Republicans made some key gains in state elections in 2021, taking the Virginia governorship and control of that state’s House of Delegates. But they underperformed in 2022, barely taking control of the House despite historical trends that suggested big gains for the party not in power in the White House.

“When we look at Trump’s style of politics and choice of endorsements in past elections, that’s clearly not hurting him in the Republican Party,” says Christopher Devine, a political science professor at the University of Dayton.

Down-ticket candidates, however, might bear the brunt of the consequences for the party’s allegiance, he says.

While Trump is popular among Republicans, “the question is whether it’s turning off voters outside the party,” such as independents, Devine says. “In 2022, he seemed to hurt down-ticket Republicans. Whether that will still be the case in 2024 with Trump on the ballot – I don’t know.”

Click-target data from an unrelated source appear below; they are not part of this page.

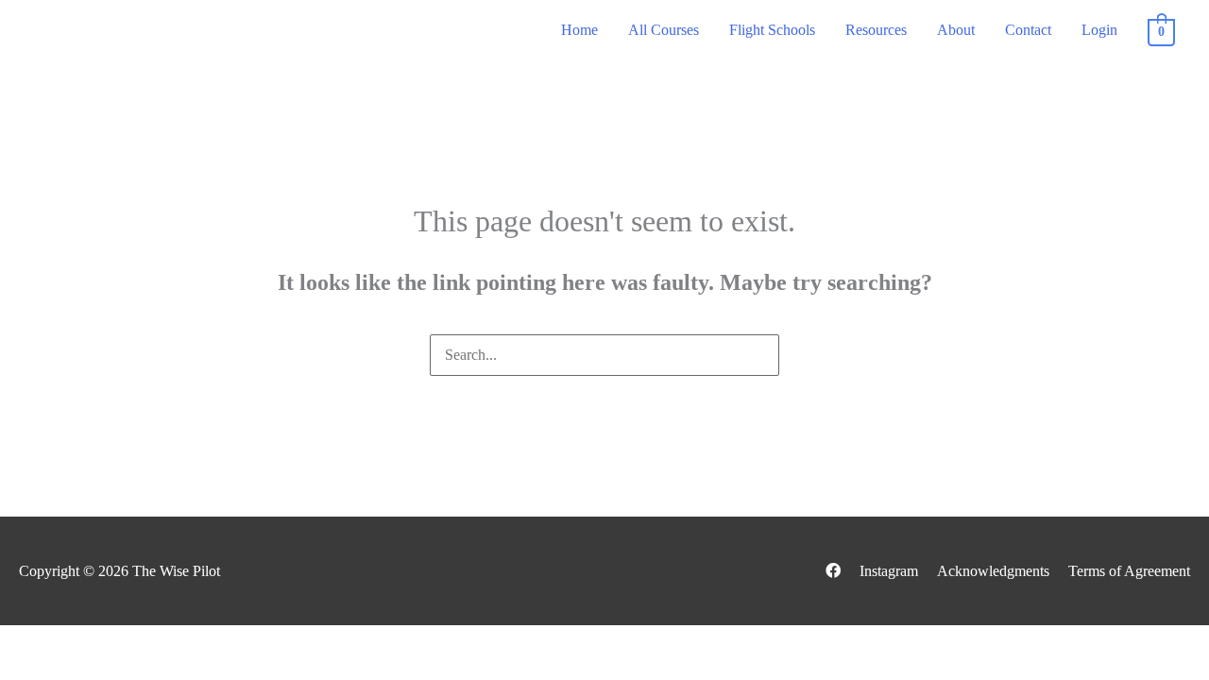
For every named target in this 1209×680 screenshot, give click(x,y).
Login (1099, 30)
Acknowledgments (993, 571)
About (956, 30)
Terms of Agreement (1129, 571)
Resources (876, 30)
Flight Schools (772, 30)
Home (579, 30)
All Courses (663, 30)
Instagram (889, 571)
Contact (1028, 30)
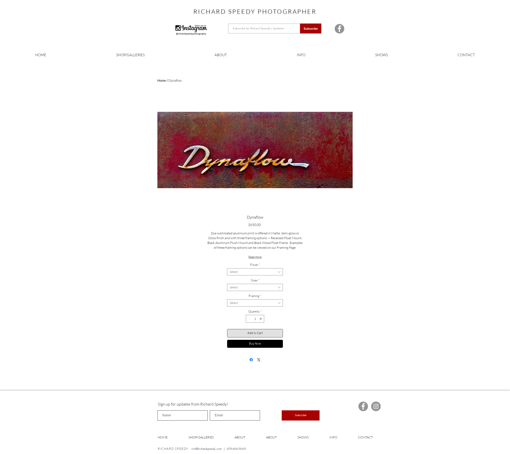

Most notably in the 2022 midterms, high-profile Trump-backed GOP candidates for Senate – Arizona’s Kari Lake, Pennsylvania’s Mehmet Oz and Georgia’s Herschel Walker – lost their elections in the midterms, along with a good number of other Republicans who parroted Trump’s false statements that the 2020 election was stolen from him.

Democrats had another good off-year election in 2023, taking back the Virginia House of Delegates, picking up seats in New Jersey and winning a critical Wisconsin Supreme Court seat that has massive implications for abortion rights and voting access.

They dominated in special elections in the past year, too, last week flipping a state legislative seat in Trump’s home state of Florida from red to blue.

Such results point to a shadow the GOP is eager to shed even as plenty of members remain flummoxed over how to disentangle their interests with Trump’s grip over the party – a crippling dynamic that former South Carolina Gov. Nikki Haley, now the only other major GOP contestant in the presidential primary, is trying to highlight for voters.

“The reality is, who lost the House for us? Who lost the Senate? Who lost the White House? Donald Trump, Donald Trump, Donald Trump,” she said while campaigning in New Hampshire last week.

The looming immigration deal is poised to be the next litmus test.

Senate Republican leaders have been emphasizing to their House GOP colleagues that the deal is the best they can hope to get even if Trump is president next year and Republicans control both congressional chambers, given the need for any bill to pass a 60-vote threshold in the Senate.

“One of the things that I keep reminding my members is if we had a 100% Republican government – president, House, Senate – we probably would not be able to get a single Democratic vote to pass what Sen. Lankford and the administration are trying to get together,” Senate Minority Leader Mitch McConnell of Kentucky told reporters, referring to the ongoing negotiations led for Republicans by Sen. James Lankford of Oklahoma.

“This is a unique opportunity to accomplish something in divided government,” McConnell said.

Even GOP Sen. Lindsey Graham of South Carolina, who has taken pains to support Trump, has called for House Republicans to back the border deal.

“To those who think that if President Trump wins, which I hope he does, that we can get a better deal – you won’t,” Graham recently told reporters. “You got to get 60 votes in the United States Senate.”

“To my Republican friends: To get this kind of border security without granting a pathway to citizenship is really unheard of. So if you think you’re going to get a better deal next time, in ’25, if President Trump’s president, Democrats will be expecting a pathway to citizenship for that,” he said. “So to my Republican colleagues, this is a historic moment to reform the border.”

House Speaker Mike Johnson, who is already in a tough position with Republican hard-liners after negotiating with Democrats on a top-line budget figure and stop-gap funding package to avert a government shutdown, seems keen on heeding Trump’s marching orders – though he left open the possibility last week of at least examining the Senate deal.

“We don’t know exactly what the Senate has come up with because we’ve not seen the text,” he said at a news conference. “We’re anxious to see the text of what they’ve done.”